BEGIN Source records

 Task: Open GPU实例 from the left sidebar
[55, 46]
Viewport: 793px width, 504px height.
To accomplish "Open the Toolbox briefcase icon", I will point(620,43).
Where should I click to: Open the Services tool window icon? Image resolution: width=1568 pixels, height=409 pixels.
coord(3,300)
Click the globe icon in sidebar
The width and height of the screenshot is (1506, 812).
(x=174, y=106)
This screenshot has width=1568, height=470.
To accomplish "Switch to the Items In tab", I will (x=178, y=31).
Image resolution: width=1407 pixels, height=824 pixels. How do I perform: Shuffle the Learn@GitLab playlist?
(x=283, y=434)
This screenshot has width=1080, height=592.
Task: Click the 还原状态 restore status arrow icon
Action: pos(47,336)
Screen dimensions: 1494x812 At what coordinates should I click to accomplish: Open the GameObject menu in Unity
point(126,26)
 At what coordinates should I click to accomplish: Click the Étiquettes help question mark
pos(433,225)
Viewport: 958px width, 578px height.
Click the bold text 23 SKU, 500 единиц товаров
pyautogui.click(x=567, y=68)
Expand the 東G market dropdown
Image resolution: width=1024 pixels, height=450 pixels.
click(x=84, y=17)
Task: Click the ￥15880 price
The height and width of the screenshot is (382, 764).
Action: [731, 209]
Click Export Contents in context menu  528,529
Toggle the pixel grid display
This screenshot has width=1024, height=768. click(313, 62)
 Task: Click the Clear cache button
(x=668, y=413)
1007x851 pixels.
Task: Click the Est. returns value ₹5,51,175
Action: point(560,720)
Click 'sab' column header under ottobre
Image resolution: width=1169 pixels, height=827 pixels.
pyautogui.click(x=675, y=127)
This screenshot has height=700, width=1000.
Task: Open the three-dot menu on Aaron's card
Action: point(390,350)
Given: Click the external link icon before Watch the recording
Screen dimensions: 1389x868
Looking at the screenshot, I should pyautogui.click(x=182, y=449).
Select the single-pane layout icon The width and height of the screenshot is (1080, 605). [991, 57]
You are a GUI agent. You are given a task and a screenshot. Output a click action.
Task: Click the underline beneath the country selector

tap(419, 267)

END Source records

_Goal_
Locate each line of the material that contains the string "This" and copy those lines out in full.

_Written solution_
This screenshot has width=1568, height=470.
This screenshot has width=1080, height=592.
This screenshot has width=1024, height=768. click(313, 62)
This screenshot has height=700, width=1000.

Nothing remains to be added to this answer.